Юрист правозащитного центра «Весна»* Валентин Стефанович в интервью Naviny.by рассказал, почему правозащитник Андрей Бондаренко три года назад не был признан политзаключенным и почему фигуранты «дела патриотов» пока тоже не получили этот статус.
— Валентин, все три года, пока Андрей Бондаренко находился за решеткой, шли дискуссии, признавать его политзаключенным или нет. По итогу «Весна» так и не признала, что его преследовали по политическим мотивам. Почему?
— Пока Андрей находился в неволе, мы не делали официальных заявлений на эту тему. Во-первых, такие заявления мы публикуем, только если признаем человека политзаключенным. Во-вторых, были аргументы, которые мы по этическим причинам не оглашали. Все-таки человек сидел в тюрьме, не хотелось ухудшать его положение. В-третьих, у нас есть критерии, которыми мы руководствуемся. Но свою точку зрения мы никому не навязываем.
— Я правильно понимаю: то, что Бондаренко ударил потерпевших, стало основанием не признавать его политзаключенным?
— В том числе. Была также информация непубличного характера. Мы разговаривали с ним после первого эпизода и второго эпизода (сначала Бондаренко сцепился с таксистом, с которым не мог поделить дорогу, потом возник конфликт с прохожим, который попросил у него закурить. — ред.). Мы предупреждали, что если он будет нарушать закон, никто его защищать не будет.
— Но он настаивает, что его спровоцировали.
— Любой конфликт — это провокация. Важно, как ты себя ведешь и как реагируешь на «провокации». Если бьешь первый, будь готов нести за это ответственность. Я неоднократно разговаривал с Бондаренко на эту тему, предупреждал его.
— То есть статус правозащитника не гарантирует, что человека признают политзаключенным в случае преследования?
— Сам по себе статус правозащитника, политического деятеля или активиста не дает никаких индульгенций. Есть критерии. Первый — политический мотив. Второй — в действиях человека априори нет состава преступления, он действовал в рамках гарантированных ему законом прав. Мы не можем по заказу признать человека политзаключенным, должны быть веские основания.

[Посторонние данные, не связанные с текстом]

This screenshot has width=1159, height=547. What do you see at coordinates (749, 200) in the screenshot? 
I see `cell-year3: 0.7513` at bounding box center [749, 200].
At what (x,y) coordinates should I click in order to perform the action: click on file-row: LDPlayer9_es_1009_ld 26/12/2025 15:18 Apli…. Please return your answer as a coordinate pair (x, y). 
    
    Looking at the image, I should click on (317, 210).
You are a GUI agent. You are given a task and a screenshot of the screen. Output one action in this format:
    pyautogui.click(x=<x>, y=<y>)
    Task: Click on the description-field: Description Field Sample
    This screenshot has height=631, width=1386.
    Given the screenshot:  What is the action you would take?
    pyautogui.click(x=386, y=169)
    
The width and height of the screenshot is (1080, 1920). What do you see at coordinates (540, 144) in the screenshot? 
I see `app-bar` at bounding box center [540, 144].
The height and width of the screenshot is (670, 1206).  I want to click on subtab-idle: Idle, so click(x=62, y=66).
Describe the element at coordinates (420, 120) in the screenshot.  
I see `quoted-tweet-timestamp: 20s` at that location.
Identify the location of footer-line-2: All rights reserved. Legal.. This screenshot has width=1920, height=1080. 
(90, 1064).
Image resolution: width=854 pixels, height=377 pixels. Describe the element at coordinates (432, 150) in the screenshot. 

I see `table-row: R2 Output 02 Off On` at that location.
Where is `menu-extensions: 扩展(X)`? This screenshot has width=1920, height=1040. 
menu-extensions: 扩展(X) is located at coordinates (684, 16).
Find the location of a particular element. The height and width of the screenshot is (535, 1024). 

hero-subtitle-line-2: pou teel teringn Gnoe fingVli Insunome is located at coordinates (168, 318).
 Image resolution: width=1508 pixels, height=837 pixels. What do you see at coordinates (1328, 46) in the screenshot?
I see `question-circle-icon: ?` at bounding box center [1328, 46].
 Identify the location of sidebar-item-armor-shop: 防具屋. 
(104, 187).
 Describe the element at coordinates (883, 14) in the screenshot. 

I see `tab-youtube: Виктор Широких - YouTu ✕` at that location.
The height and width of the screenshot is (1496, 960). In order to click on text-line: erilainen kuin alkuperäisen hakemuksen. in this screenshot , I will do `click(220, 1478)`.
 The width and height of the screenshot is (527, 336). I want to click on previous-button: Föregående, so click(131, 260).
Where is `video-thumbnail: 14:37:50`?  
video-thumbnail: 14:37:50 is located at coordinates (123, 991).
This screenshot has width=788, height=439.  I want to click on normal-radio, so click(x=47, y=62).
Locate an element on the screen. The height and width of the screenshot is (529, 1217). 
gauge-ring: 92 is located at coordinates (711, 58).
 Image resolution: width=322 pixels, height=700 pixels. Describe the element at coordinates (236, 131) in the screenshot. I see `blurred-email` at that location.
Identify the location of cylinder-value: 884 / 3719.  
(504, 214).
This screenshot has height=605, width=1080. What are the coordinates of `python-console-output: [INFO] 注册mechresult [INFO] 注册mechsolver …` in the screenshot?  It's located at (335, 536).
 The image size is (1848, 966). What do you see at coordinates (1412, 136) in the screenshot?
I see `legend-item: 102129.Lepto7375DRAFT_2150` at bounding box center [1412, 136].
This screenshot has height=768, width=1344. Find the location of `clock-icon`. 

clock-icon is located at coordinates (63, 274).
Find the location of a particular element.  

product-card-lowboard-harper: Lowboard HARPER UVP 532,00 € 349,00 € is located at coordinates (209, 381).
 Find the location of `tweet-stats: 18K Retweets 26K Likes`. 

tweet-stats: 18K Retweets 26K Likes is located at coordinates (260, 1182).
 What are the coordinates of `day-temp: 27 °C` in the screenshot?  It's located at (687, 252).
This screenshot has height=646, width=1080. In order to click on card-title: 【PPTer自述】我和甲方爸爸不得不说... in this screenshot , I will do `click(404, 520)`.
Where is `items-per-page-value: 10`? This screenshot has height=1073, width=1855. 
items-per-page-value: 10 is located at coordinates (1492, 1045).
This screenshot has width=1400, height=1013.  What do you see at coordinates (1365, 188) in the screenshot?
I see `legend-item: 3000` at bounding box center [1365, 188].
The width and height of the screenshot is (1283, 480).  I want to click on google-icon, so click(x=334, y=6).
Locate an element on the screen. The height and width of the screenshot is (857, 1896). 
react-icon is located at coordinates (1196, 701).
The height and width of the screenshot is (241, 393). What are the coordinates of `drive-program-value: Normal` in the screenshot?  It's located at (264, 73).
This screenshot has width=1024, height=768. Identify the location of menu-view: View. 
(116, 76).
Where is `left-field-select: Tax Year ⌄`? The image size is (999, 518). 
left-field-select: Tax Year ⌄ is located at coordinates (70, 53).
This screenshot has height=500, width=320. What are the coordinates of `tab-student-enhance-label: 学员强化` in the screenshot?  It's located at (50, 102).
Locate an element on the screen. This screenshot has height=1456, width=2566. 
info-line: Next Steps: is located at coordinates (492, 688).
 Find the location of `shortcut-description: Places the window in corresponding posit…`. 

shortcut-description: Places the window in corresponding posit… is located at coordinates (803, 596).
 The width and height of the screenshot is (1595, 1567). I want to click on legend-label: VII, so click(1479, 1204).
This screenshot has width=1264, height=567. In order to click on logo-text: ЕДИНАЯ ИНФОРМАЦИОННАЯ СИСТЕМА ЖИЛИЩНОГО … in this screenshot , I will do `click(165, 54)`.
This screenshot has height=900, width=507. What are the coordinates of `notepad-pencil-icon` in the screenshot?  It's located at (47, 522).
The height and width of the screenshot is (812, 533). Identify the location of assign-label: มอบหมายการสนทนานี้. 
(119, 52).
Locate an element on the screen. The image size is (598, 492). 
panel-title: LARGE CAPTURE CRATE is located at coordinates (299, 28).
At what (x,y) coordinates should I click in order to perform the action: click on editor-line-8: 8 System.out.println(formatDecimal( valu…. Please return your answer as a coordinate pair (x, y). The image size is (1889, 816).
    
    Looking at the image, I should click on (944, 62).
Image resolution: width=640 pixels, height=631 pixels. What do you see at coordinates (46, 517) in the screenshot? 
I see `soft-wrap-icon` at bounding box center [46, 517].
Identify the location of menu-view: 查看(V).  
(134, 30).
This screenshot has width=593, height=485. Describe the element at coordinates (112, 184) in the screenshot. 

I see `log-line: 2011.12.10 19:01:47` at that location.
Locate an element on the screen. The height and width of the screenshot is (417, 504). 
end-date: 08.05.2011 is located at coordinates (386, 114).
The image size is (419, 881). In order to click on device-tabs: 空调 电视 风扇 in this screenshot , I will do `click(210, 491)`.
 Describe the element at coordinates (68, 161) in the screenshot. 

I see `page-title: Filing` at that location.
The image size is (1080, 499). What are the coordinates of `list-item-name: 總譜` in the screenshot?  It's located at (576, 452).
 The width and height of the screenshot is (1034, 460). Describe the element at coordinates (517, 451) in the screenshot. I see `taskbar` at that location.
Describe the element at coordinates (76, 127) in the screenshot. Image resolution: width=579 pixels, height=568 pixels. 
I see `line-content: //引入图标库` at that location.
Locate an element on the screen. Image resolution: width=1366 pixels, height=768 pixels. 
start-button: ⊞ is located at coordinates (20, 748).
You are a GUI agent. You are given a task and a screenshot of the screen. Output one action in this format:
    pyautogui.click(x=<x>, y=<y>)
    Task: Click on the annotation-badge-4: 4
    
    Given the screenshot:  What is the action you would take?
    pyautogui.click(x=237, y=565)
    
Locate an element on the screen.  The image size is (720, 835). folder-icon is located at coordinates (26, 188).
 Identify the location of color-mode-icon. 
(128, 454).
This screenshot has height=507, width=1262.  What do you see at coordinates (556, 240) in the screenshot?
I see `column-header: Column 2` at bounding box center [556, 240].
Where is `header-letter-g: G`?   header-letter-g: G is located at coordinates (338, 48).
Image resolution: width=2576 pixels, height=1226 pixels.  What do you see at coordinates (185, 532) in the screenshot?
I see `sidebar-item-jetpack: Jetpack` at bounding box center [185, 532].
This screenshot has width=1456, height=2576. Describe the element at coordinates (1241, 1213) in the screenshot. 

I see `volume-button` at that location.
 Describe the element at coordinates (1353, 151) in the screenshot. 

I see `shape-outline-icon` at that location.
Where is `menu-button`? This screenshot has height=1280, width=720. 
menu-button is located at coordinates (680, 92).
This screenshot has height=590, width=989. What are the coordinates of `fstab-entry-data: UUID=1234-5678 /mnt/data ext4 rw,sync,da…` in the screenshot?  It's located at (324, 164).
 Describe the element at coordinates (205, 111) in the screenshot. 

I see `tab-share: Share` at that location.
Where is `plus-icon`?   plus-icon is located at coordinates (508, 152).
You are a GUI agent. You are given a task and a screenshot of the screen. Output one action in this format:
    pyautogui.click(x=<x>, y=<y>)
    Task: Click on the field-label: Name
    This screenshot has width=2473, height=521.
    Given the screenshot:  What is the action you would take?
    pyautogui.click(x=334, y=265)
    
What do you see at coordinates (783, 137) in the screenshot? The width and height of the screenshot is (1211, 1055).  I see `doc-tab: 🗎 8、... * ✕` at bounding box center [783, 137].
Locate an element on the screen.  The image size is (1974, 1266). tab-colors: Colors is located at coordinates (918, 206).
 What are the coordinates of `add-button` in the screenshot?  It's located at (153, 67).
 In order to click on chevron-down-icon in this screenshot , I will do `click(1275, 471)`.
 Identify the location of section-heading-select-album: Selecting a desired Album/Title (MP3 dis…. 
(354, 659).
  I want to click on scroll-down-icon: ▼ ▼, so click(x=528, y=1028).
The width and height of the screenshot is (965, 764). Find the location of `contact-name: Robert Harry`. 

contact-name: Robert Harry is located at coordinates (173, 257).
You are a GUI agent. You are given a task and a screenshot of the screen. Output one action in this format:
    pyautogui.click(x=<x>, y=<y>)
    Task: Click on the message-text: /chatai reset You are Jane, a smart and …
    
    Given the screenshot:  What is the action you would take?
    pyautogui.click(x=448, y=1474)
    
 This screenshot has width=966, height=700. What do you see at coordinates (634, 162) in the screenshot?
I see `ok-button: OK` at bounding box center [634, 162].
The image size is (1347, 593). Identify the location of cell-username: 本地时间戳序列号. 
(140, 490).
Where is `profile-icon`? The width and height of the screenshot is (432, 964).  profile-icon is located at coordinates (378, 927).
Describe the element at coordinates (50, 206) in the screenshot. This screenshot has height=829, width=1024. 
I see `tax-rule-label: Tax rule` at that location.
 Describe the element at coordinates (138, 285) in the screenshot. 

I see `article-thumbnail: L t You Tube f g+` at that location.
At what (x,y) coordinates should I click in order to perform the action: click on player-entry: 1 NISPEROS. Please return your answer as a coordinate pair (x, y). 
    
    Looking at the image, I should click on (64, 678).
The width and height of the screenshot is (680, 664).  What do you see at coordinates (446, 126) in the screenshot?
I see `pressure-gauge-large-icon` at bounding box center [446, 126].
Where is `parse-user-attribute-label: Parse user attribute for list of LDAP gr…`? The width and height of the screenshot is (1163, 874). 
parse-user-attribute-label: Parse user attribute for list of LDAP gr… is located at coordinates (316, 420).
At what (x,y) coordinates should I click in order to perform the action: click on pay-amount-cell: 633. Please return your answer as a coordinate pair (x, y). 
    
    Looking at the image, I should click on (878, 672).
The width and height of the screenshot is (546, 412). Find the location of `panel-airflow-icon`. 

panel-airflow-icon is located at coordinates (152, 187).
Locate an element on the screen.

— Дело Косинерова может быть здесь примером?
— Да. Мы считаем, что в его действиях не было состава преступления. Кому-то может нравиться его перфоманс, кому-то не нравится. Но он таким способ выразил свое мнения. Ни скульптура, ни граждане от его акции не пострадали. В его действиях не было исключительного цинизма и грубого нарушения общественного порядка, как того требует квалификация хулиганства, согласно Уголовному кодексу. Поэтому в данном случае мы требуем его немедленного освобождения.
— Вы анализировали материалы дела Бондаренко?
— Мы были на судебном процессе: частично я, частично другие мои коллеги. Те показания, которые давали свидетели и потерпевшие, легли в основу наших выводов. Мы не согласны с оценкой тех правозащитников, которые видят в деле Бондаренко политический мотив. Хочу обратить внимание, что его в колонии никто не бросал. У него до последнего дня был адвокат.
Это не первый случай, когда мы не признали человека политзаключенным. Вспомним дело Александра Крутого, который вылил две банки с мочой на голову главврачу, его судили за хулиганство. Политзаключенным Крутого не признали, поскольку его действия носили крайне унизительный характер.
— Есть мнение, что «Весна» стала монополистом в области правозащитной деятельности в Беларуси?
— Мы не претендуем на первые роли, правозащитный сектор в Беларуси существует по другим принципам. Есть узкоспециализированные организации — например, «Офис по правам людей с инвалидностью». Или общественные организации с правозащитным компонентом — например, «Белорусская ассоциация журналистов». Важно, чтобы сектор был по-разному представлен. «Весна» не может заниматься всеми сферами. По вопросу признания кого-либо политзаключенным мы не принимаем решения единолично. Посмотрите любое заявление, там указан целый ряд организаций, не только «Весна».
Нам важно сконцентрироваться на качестве работы. Сейчас кто только себя не называет правозащитником! Между тем, ключевой принцип правозащитной деятельности — универсальность прав человека. Это значит, правозащитник не может выступать за смертную казнь. Или защищать всех, кроме геев, потому что их права он не признает. Это абсурд! Кроме того, мы считаем, что правозащитник должен быть вне политики. Иначе может возникнуть конфликт интересов. И такие примеры уже были, когда Партия БНФ выступила с заявлением против беженцев и мигрантов. Мы категорически не поддерживаем такой подход.
— А как происходит обсуждение, кого признавать политзаключенным, а кого не признавать?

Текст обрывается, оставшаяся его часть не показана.